Early in his career, Burrell noticed that many religious scholars from the 19th century onward used Biblical precedents to justify the subordination of people of African descent. Through his own scholarship, including the 2020 book Cushites in the Hebrew Bible: Negotiating Ethnic Identity in the Past and Present, Burrell disputes those interpretations.
He says that the ancient Israelites and Egyptians didn’t discriminate based on skin colour. They distinguished themselves from others on cultural and ethnoreligious grounds, not racial, and lived in mixed-race societies. Burrell believes that the significant contributions of Africans in the Bible were purposely overlooked.
“It was clear that these interpreters were reading the current social-political dynamics onto the past,” he says. “They invariably drew upon ancient literature, iconography and text to attempt to prove that Blacks have always been slaves, as to say ‘there was something innately inferior about you that disposed you to be enslaved.’”
“We’re living something that was passed on to us. Most people are unaware that there is no such thing as a biological basis of race.”
This narrative was developed to legitimize the transatlantic slave trade, the first time in history that enslavement was based solely on skin colour.
“Christian theorists set up a hierarchy of race, based in large part on what was playing out in British and American slave societies,” says Burrell. “European imperialism precipitated the theorizing of a more biological racial formation.”
For example, Burrell says, the story of Noah’s ark, a mainstay in Sunday school lessons and children’s books, was used for insidious means.
“According to the Bible, the ark with Noah's family came to rest in the southern Caucasus mountains in Asia,” says Burrell. “A well-known theorist, Blumenbach, argued that this was therefore the place of origin of mankind, and that the original form of mankind was white, or Caucasian.
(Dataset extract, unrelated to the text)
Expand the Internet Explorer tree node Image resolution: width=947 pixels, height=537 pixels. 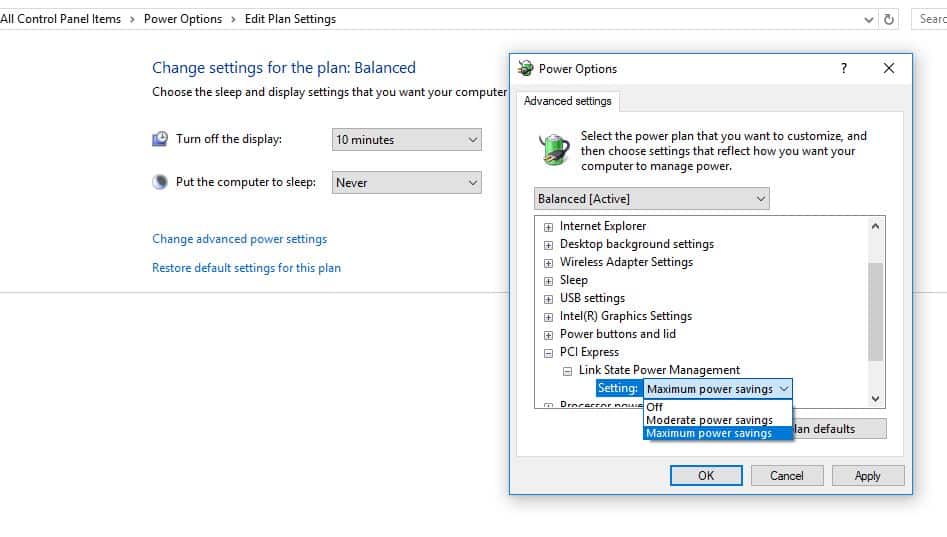[548, 227]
He asserted that as people moved away from the ‘ideal’ climate of the Caucasus region, their skin colour started to change. As they moved away from whiteness, they became more ‘degenerate.’ Skin colour became an index of worth.”
Burrell calls this theory “absolutely ridiculous” and in direct conflict with modern science. Yet its construction of race has been a “very powerful social agent” that continues to impact people’s well-being.
“The point is that the Bible is really malleable: you can make the text say whatever you want,” says Burrell. “I think the Bible has many great teachings, but Christianity is equally implicated in violence as any other religious tradition. This includes the destruction of Indigenous peoples and their cultures, the world over, by European Christians, and the appropriation of their lands.”
Burrell explores this paradox at Laurier, where he teaches a course about how the Bible has been used as a tool of both liberation and oppression.
“I think it's crucial to examine because unless we know how things have been constructed, we don't question beliefs that we receive,” he says. “We don't question the racial order or the notion of white supremacy. We accept these paradigms implicitly and we live them on a daily basis. But I am saying that the racial order is not hallowed. It is not sacred. This knowledge can help us toward the work of equity, diversity and inclusion.”